Aung San Suu Kyi : Demokratie-Ikone in der Kritik
Nur wenige BurmesInnen profitieren von den politischen Reformen, für die die quasizivile Regierung von Präsident Thein Sein international gelobt wird. Demokratieaktivistinnen und Vertreter ethnischer Minderheiten beklagen, dass die Weltgemeinschaft ihre Aufmerksamkeit einseitig auf die als Ikone des burmesischen Widerstands wahrgenommene Friedensnobelpreisträgerin Aung San Suu Kyi sowie die Demokratiebewegung ihrer Partei richte.
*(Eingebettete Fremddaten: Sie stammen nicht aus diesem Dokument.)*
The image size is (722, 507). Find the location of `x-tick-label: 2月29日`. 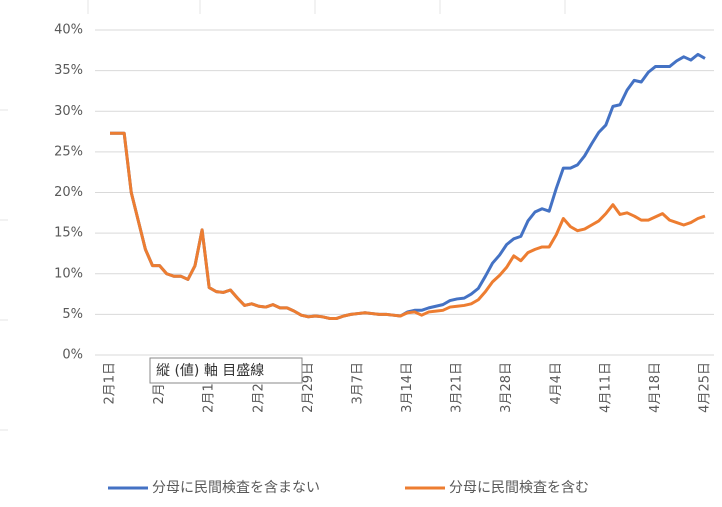

x-tick-label: 2月29日 is located at coordinates (308, 388). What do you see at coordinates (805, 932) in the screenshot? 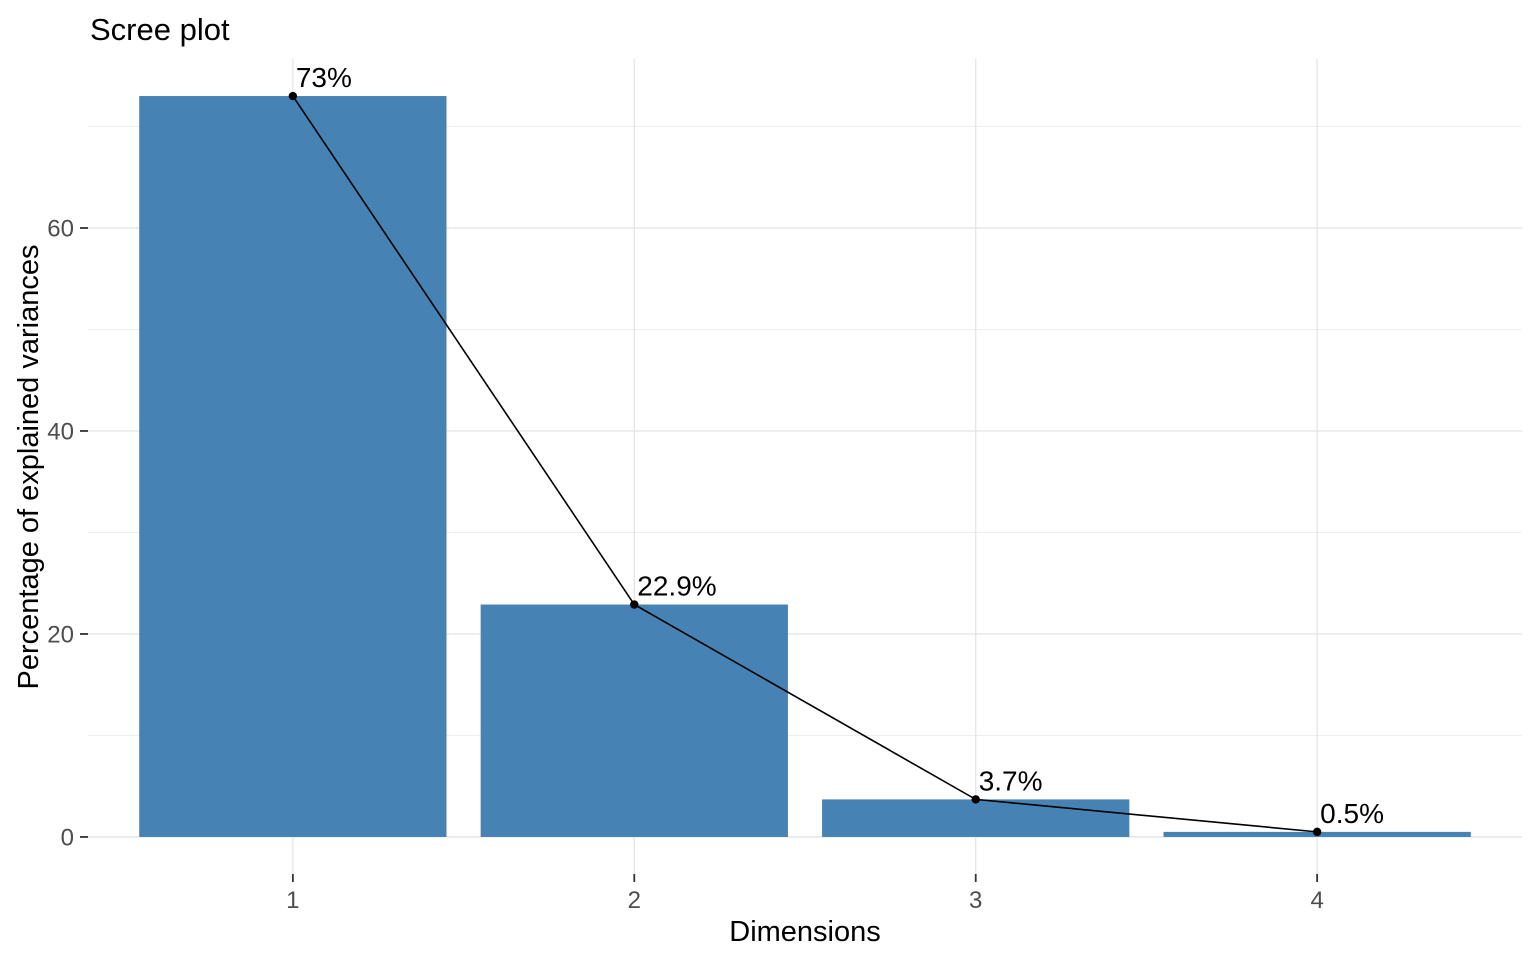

Derweil verschlimmere sich teilweise die Lage in den Gebieten, in denen seit Jahrzehnten bewaffnete ethnische Konflikte ausgetragen werden.
Auch die starke Lockerung der westlichen Wirtschaftssanktionen stehen in der Kritik. Zwar sprach sich Aung San Suu Kyi im Sommer für ein Ende der US-Sanktionen aus. Doch RegimekritikerInnen fordern, dass die Sanktionen so lange aufrechterhalten werden sollten, bis in Burma echter Frieden und politischer Wandel eintreten. Die Weltgemeinschaft dürfe nicht überhastet Hilfsleistungen und Investitionen bereitstellen, die nicht auch den lokalen Gemeinschaften zugutekämen. Vom Ausland unterstützte Initiativen für den Friedensprozess müssten nachhaltige politische Lösungen in den Mittelpunkt stellen.
Indes wird die Kritik an Aung San Suu Kyi lauter. So zeigt sich die 67-Jährige merkwürdig schweigsam bezüglich der ethnischen Konflikte im Land. Auch das Versagen der Regierung und die Menschenrechtsverletzungen im westlichen Rakhine-Staat während der blutigen Unruhen im Juni zwischen buddhistischen Rakhine und muslimischen Rohingya prangerte sie nicht an.
Ebenfalls zurückhaltend bleibt Aung San Suu Kyi bei Fragen zum anhaltenden Kachin-Konflikt. Es müsse «erst etwas über die Ursache des Konflikts herausgefunden werden, um diesen bestmöglich lösen zu können», sagte sie. Mit solchen Aussagen stösst sie die ethnischen Minderheiten vor den Kopf. So sagte eine Kachin-Aktivistin gegenüber der «Kachin News Group»: «Aung San Suu Kyi muss die Kriegsverbrechen der Regierung ansprechen und das Militär kritisieren, sonst werden ihr die Kachin nicht trauen.»